Just thought I'd put these numbers in perspective.....there are MORE INFPs voting, so of course more will report being unhappy.


----------



## Inspire (Apr 19, 2010)

are there only 4 ENFJs and 10 ENFPs on personality cafe.. or we dont like polls?


----------



## Razvan (Dec 17, 2009)

Inspire said:


> are there only 4 ENFJs and 10 ENFPs on personality cafe.. or we dont like polls?


Maybe it's harder to catch an extrovert on the internet, maybe they prefer to express in the outer world. The internet is a pretty introverted place, sitting alone in front of your computer, looking to experience it from a safe distance.


----------



## Linus (Apr 27, 2010)

Inspire said:


> are there only 4 ENFJs and 10 ENFPs on personality cafe.. or we dont like polls?


You know what's funny. I didn't know an NF forum existed until now :crazy: I clicked it by accident and found myself here...

I am not happy but am trying to be happy with what I have now  and stop yearning for the future


----------



## Danse Macabre (Oct 30, 2009)

Razvan said:


> Maybe it's harder to catch an extrovert on the internet, maybe they prefer to express in the outer world. The internet is a pretty introverted place, sitting alone in front of your computer, looking to experience it from a safe distance.


Yeah, I go onm the internet when interaction in the outside world isn't happening. It's like "I can't go out with them, but at least I can chat on here! I'm not alone ^_^"

And in answering the poll, I swing wildly between a sort of undead nihilistic state (That's not an exaggeration. I don't eat or really sleep. Or talk. I sort of disconnect) and a typical loving optimistic ENFP state. Right now I would say that I love my life and everything about it, but if you ask me this afternoon I will probably have a very different answer. 

Oh well. Mood swings change things up. At least I'm never bored? :crazy:


----------



## wjs (May 6, 2010)

generally i am very happy with things right now and in fact i am probably that happiest i have ever been. there are still things i want to improve or otherwise change but overall i feel a sense of well-being. i have a wonderful girlfriend, i am getting along well with my family, i just finished school, i have a great job with great prospects for the future. despite whatever difficulties i may face, there's a lot to be happy with


----------



## MyAlterEgo (May 17, 2010)

No, not that much, I do recognise that I tried and still trying my best, but I do know that my plans still "under construction", sometimes I get really down because of that and at these down moments I really wish I was in the place that I dream I should reach one day!


----------



## Shaen (May 13, 2010)

Hmmm, I find its hard for me to decide - I feel Im on the fence. I know that if I voted yes it would be a lie, there are many things I wish to change in my life, but, in saying that I feel that at the moment I am making a lot of positive changes.

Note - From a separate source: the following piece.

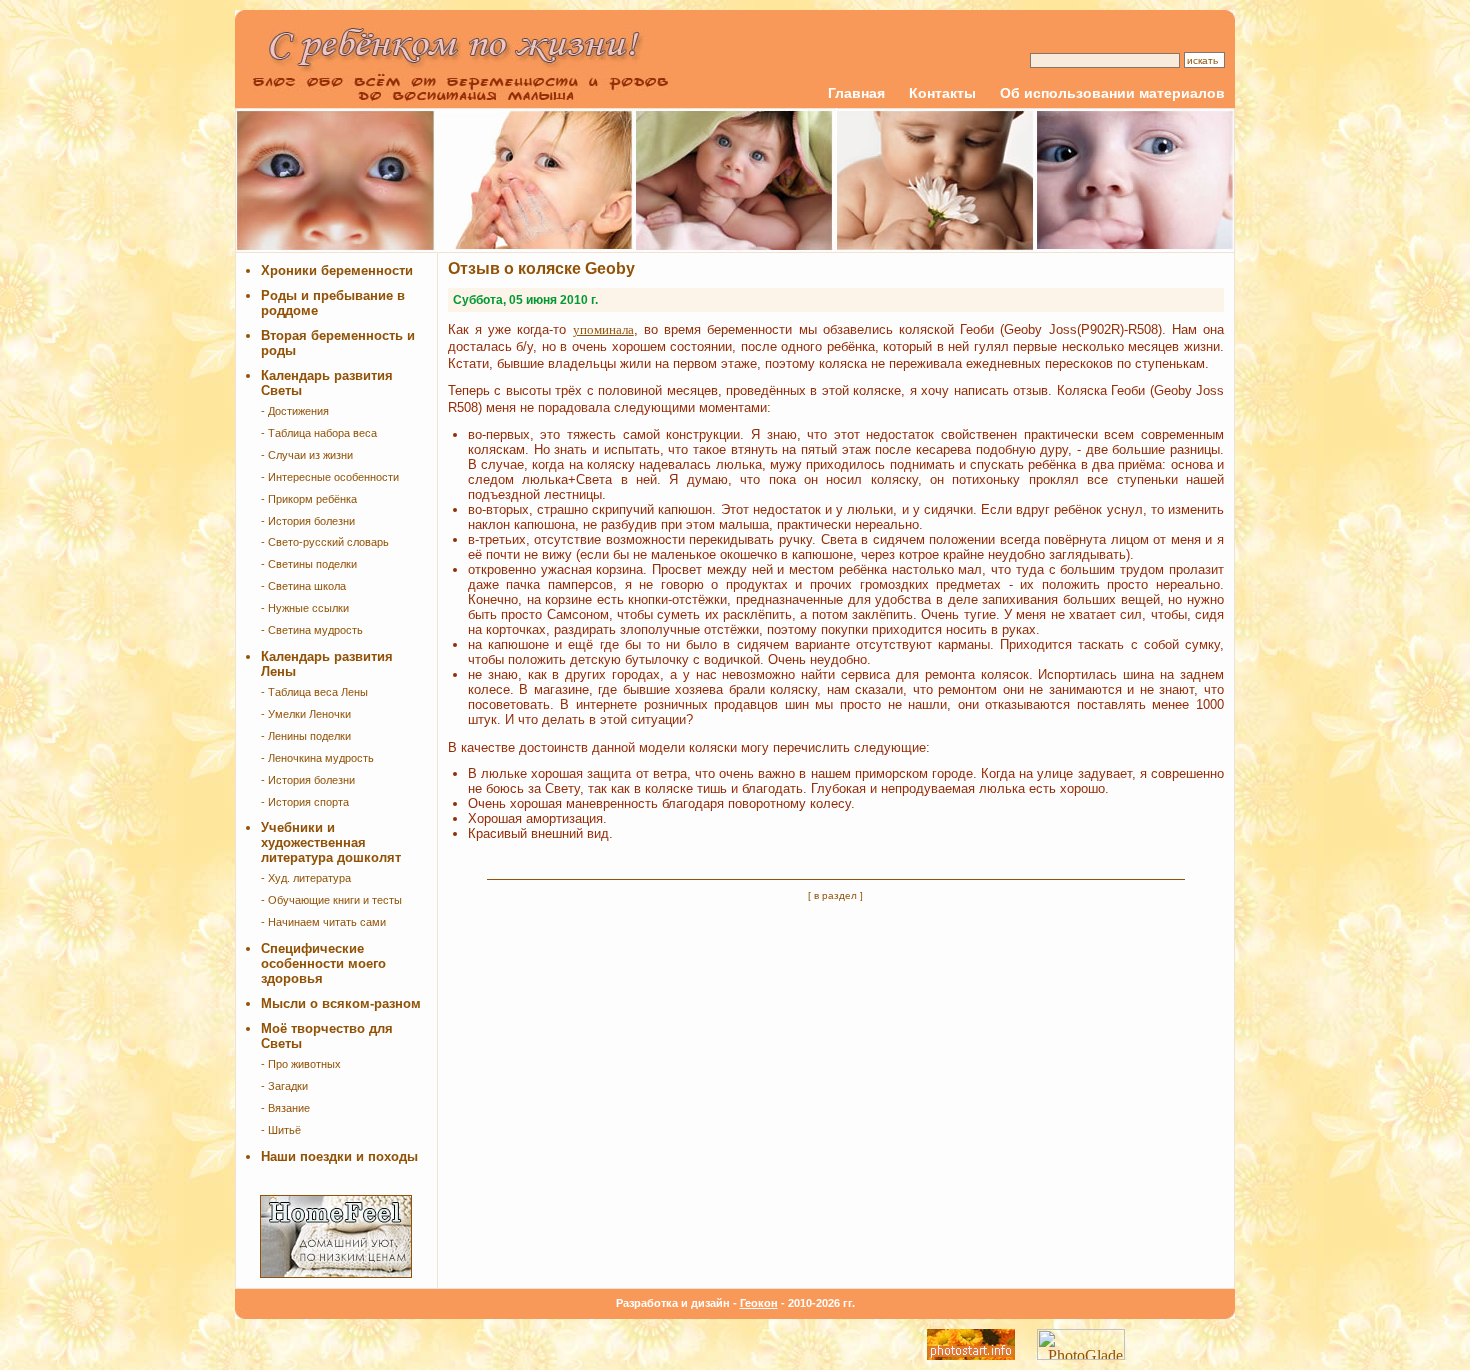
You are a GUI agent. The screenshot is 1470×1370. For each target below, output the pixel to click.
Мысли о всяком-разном (341, 1003)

Ill often get down when I reflect on myself and where I am at so I guess Id be leaning to the no side, but this year (from a social perspective) has been compartively good thus far. Making new friends and actually going out and doing stuff 

It is interesting that most of the votes come from fellow INFPs. Yay for the safe-haven that is the internet where we can choose the pace of the social interaction and the degree to which we expose ourselves. If only I had more control of that in real life >.<


----------



## PlazmaZ (Apr 23, 2010)

It seems that introverted NF's are much less likely to be satisfied w/ their lives the extroverted NF's.

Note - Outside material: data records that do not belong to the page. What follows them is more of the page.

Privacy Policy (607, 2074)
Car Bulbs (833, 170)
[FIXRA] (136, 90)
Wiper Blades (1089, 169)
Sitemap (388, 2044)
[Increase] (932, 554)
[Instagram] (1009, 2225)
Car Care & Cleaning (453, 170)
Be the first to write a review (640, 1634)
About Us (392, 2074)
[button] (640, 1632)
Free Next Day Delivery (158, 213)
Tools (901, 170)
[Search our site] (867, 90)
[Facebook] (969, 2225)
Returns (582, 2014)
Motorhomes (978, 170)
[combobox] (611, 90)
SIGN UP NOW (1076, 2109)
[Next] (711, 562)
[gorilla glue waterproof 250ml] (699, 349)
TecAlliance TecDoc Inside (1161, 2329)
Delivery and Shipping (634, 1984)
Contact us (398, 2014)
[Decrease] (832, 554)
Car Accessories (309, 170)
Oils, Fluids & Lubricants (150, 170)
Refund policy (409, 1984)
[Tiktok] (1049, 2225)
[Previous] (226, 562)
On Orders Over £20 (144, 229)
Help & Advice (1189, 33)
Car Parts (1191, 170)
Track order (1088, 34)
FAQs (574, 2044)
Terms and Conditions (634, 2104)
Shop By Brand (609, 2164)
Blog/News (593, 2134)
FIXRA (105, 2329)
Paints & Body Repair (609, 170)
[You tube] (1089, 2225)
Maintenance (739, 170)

This goes along with the theory that Extroversion is one of the keys to happiness in life.

Too bad introverts have no control over their extroversion / introversion  

Meh fuck happiness anyways, I don't need it:blushed:


----------



## sarek (May 20, 2010)

I have been less than happy for a decade or so, not really being sure of my mission in life.

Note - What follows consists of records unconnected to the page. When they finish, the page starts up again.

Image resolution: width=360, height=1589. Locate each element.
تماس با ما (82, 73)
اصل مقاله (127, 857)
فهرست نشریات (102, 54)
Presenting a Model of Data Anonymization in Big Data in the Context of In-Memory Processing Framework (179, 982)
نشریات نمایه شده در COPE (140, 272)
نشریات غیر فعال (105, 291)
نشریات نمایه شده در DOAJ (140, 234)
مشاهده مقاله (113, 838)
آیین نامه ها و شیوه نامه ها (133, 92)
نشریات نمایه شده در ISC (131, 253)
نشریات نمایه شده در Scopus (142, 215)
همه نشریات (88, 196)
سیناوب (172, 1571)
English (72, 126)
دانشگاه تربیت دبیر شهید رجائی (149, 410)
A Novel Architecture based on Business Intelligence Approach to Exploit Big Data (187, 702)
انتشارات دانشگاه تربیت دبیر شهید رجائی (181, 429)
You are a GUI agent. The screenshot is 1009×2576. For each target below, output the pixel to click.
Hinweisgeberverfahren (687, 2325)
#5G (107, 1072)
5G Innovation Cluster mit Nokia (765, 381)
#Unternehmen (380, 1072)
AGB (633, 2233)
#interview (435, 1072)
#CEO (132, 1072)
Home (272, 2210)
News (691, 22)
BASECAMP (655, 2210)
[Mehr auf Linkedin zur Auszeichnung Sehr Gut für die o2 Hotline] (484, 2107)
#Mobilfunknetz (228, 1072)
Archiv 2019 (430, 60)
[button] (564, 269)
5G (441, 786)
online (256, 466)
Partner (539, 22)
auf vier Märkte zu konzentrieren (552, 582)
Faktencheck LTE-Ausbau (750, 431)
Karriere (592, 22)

But in 2008 I stumbled across an AD/HD support forum which opened my eyes big time and changed everything. I learned about myself and picked up a good number of wonderful new friends.
And to top it all of to my incredible surprise I even found my girlfriend on that site.

But I think what makes the biggest difference is that all that has allowed me to turned static knowledge into useful activity. Instead of living inside my own head all the time I am interacting with people all over the world.


----------



## The Scorched Earth (May 17, 2010)

No, not even close.


----------



## alaska (Jun 24, 2010)

such a simple question but took me some time to decide which one to pick. In general yes im happy with my life but would like to do more with it.


----------